• Problem
Reproduce the records verbatim, beginning with the first line and ending with the line containing "point(135,661)", which is included.

• Input

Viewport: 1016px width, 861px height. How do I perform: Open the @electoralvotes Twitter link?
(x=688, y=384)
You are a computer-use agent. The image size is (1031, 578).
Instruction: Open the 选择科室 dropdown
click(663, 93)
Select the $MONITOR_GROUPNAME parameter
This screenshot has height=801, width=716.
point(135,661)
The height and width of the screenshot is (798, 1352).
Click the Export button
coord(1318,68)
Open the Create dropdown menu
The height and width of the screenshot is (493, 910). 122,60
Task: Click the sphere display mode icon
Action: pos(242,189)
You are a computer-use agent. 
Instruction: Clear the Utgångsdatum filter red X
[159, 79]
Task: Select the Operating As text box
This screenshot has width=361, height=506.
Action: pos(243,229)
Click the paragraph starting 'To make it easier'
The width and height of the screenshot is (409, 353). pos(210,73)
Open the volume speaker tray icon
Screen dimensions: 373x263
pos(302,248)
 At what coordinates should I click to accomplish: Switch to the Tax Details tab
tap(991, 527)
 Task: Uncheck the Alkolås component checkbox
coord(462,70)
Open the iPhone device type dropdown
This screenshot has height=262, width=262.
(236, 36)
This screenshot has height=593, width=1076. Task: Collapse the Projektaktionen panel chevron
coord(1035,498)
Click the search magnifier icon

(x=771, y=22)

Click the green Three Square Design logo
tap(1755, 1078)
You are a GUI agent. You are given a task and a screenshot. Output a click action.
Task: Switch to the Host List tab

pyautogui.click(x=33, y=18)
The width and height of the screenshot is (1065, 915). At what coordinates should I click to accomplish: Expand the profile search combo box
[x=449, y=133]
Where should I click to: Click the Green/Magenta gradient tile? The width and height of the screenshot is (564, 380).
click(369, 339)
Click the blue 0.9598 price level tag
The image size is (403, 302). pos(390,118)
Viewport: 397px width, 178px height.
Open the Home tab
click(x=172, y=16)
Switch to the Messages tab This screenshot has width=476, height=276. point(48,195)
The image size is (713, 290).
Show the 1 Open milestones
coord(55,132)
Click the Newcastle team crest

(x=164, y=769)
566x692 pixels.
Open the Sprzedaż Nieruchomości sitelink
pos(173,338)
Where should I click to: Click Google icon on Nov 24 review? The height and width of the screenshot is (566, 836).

• Task answer
Viewport: 1016px width, 861px height. How do I perform: Open the @electoralvotes Twitter link?
(x=688, y=384)
You are a computer-use agent. The image size is (1031, 578).
Instruction: Open the 选择科室 dropdown
click(663, 93)
Select the $MONITOR_GROUPNAME parameter
This screenshot has height=801, width=716.
point(135,661)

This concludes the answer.